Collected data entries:
........
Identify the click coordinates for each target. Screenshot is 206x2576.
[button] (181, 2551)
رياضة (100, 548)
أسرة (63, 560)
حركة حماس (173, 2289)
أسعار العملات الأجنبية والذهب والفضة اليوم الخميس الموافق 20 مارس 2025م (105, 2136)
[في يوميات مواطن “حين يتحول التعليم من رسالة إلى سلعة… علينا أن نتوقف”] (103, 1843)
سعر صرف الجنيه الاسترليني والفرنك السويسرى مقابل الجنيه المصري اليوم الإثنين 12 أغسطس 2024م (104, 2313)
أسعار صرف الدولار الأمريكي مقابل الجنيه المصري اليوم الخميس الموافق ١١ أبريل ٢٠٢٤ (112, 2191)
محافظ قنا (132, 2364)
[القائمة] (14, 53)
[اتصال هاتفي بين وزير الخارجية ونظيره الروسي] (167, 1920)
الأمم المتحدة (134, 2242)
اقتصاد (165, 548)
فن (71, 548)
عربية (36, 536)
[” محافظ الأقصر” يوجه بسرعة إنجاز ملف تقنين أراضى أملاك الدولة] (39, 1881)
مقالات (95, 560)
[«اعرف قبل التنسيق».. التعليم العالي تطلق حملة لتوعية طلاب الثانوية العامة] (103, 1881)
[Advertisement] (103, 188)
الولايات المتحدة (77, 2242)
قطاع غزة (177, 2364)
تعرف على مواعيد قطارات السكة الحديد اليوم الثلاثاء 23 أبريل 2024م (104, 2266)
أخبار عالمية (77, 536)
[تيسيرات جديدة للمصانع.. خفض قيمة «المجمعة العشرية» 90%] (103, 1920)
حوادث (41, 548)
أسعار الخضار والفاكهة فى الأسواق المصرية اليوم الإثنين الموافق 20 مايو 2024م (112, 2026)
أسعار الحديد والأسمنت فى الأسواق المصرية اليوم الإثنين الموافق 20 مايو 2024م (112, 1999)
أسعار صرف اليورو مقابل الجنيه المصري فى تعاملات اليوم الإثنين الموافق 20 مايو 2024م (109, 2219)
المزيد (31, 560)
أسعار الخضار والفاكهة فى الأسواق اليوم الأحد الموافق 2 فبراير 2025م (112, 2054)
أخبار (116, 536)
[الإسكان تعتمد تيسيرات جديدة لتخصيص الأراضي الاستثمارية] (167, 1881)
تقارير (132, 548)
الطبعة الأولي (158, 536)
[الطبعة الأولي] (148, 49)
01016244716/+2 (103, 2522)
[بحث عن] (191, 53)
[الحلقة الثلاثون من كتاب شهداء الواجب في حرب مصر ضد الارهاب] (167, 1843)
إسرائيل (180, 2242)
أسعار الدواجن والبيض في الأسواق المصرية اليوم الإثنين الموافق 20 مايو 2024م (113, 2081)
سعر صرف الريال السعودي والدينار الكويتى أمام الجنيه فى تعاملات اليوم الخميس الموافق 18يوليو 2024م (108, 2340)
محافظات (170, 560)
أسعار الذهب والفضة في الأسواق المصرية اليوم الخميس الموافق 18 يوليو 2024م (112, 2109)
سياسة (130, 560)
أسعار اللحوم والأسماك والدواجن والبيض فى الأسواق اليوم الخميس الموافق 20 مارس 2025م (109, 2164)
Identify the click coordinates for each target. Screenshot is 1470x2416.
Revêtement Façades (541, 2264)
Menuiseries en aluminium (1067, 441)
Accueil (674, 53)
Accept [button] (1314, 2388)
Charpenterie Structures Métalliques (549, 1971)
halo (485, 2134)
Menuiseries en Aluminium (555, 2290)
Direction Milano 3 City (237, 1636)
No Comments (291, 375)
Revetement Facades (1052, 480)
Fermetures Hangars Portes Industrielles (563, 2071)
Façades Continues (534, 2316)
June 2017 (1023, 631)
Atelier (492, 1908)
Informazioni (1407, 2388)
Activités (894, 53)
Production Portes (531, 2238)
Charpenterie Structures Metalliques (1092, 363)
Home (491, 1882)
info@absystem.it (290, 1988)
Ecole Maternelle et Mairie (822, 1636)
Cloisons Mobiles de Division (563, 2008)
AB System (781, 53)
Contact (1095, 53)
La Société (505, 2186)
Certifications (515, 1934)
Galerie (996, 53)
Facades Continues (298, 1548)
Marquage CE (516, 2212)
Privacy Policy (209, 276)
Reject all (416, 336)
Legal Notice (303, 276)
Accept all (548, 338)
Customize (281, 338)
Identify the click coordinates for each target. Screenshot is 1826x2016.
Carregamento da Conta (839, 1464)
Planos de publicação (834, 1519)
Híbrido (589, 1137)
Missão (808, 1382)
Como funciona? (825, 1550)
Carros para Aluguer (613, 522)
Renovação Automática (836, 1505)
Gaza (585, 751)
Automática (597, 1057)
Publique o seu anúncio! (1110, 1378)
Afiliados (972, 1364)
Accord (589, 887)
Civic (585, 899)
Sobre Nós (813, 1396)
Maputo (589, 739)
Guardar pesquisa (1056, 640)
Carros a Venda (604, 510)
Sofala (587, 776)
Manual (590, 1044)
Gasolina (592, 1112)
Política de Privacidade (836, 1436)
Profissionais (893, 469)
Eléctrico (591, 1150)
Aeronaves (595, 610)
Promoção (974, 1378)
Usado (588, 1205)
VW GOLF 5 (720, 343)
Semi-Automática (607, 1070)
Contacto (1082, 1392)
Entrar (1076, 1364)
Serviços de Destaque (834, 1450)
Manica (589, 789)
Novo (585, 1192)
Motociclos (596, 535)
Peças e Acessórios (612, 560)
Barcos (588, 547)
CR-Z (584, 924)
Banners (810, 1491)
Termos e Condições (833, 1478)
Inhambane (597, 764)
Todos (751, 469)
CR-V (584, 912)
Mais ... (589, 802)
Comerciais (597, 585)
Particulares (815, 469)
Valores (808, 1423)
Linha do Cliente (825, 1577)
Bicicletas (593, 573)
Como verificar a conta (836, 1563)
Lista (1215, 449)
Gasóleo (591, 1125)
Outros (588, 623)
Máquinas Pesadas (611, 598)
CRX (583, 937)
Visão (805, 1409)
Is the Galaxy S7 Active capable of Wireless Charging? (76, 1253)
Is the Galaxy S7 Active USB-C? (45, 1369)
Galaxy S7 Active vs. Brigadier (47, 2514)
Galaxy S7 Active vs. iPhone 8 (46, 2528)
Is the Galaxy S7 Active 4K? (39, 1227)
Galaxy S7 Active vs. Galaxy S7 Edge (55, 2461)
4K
........
Could you transcribe the entries exactly, from the first line through the line containing "أخبار عالمية (77, 536)", and give nothing more?

Identify the click coordinates for each target. Screenshot is 206x2576.
[button] (181, 2551)
رياضة (100, 548)
أسرة (63, 560)
حركة حماس (173, 2289)
أسعار العملات الأجنبية والذهب والفضة اليوم الخميس الموافق 20 مارس 2025م (105, 2136)
[في يوميات مواطن “حين يتحول التعليم من رسالة إلى سلعة… علينا أن نتوقف”] (103, 1843)
سعر صرف الجنيه الاسترليني والفرنك السويسرى مقابل الجنيه المصري اليوم الإثنين 12 أغسطس 2024م (104, 2313)
أسعار صرف الدولار الأمريكي مقابل الجنيه المصري اليوم الخميس الموافق ١١ أبريل ٢٠٢٤ (112, 2191)
محافظ قنا (132, 2364)
[القائمة] (14, 53)
[اتصال هاتفي بين وزير الخارجية ونظيره الروسي] (167, 1920)
الأمم المتحدة (134, 2242)
اقتصاد (165, 548)
فن (71, 548)
عربية (36, 536)
[” محافظ الأقصر” يوجه بسرعة إنجاز ملف تقنين أراضى أملاك الدولة] (39, 1881)
مقالات (95, 560)
[«اعرف قبل التنسيق».. التعليم العالي تطلق حملة لتوعية طلاب الثانوية العامة] (103, 1881)
[Advertisement] (103, 188)
الولايات المتحدة (77, 2242)
قطاع غزة (177, 2364)
تعرف على مواعيد قطارات السكة الحديد اليوم الثلاثاء 23 أبريل 2024م (104, 2266)
أخبار عالمية (77, 536)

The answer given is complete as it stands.